That unicorn! What had been its intent-and where had it gone? What would it do when it returned and found him gone? "Is there any other route? One that doesn't go through the swamp?"
"None we would care to take," she said.
"Worse than the swamp?"
She nodded soberly.
"But how did you get here, last night?"
"Thou really dost not know!" she said, as if verifying something she couldn't quite believe.
"All I know is that I slept, and when I woke, you were beside me. You must have had some safe route."
"Not one I care to use at the moment."
"I don't understand."
"Surely thou dost not," she agreed. "But mayhap we have another way."
"Another path?"
"Another way. Thou must use thy magic."
"But I told you, I have no magic!"
"How dost thou know?"
"I come from a scientific frame. I don't even believe in magic!"

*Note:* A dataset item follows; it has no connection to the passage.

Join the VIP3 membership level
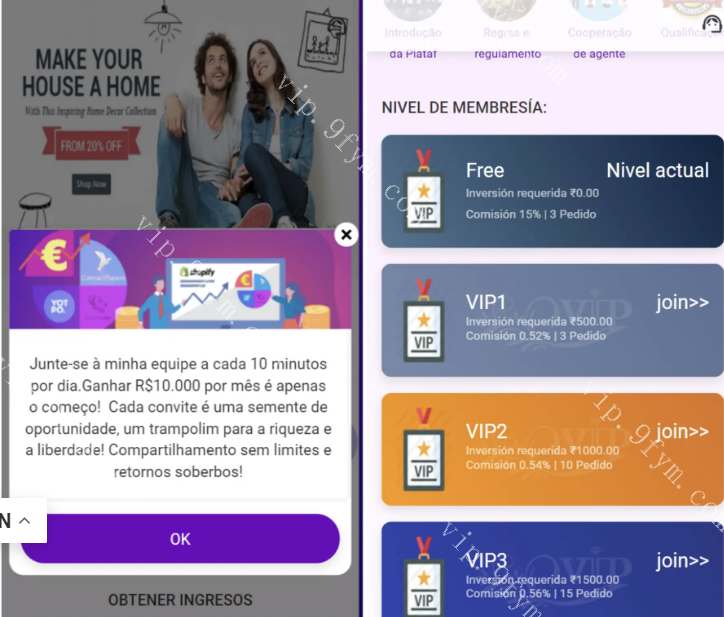The height and width of the screenshot is (617, 724). pyautogui.click(x=682, y=560)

"Well, I don't believe in thy science," she retorted. "But if I were in thy land, I would at least try thy way."
Mach realized that there was some justice in her position. "Very well, tell me how to do magic. We'll see what happens."
"Always before, thou hast sung a ditty."
"Sung a ditty?" he asked incredulously.
"A little rhyme, and it happens." "This is ridiculous!"
"Thou didst promise to try," she reminded him, pouting.
So he had. "What ditty do you want me to sing?"
She shrugged. "Try some simple spell, first."
"No spell is simple, to my way of thinking!"
"Conjure a sword, mayhap. That can slay a monster."
"A sword." Now Mach shrugged. "I just make a rhyme, and sing it?"
"About what thou dost want."
Mach's experience in the Game on Proton had made him apt at quick challenges. He could sing well, and he could write poetry, including nonsense verse. That last was an achievement he was proud of, for no other robot he knew of could do it. In a moment he had fashioned some doggerel verse: "I'll be bored, without a sword," he said.
Nothing happened. "Nay, thou must sing it," Fleta reminded him. "And I think thou must concentrate, make a picture of it in thy mind."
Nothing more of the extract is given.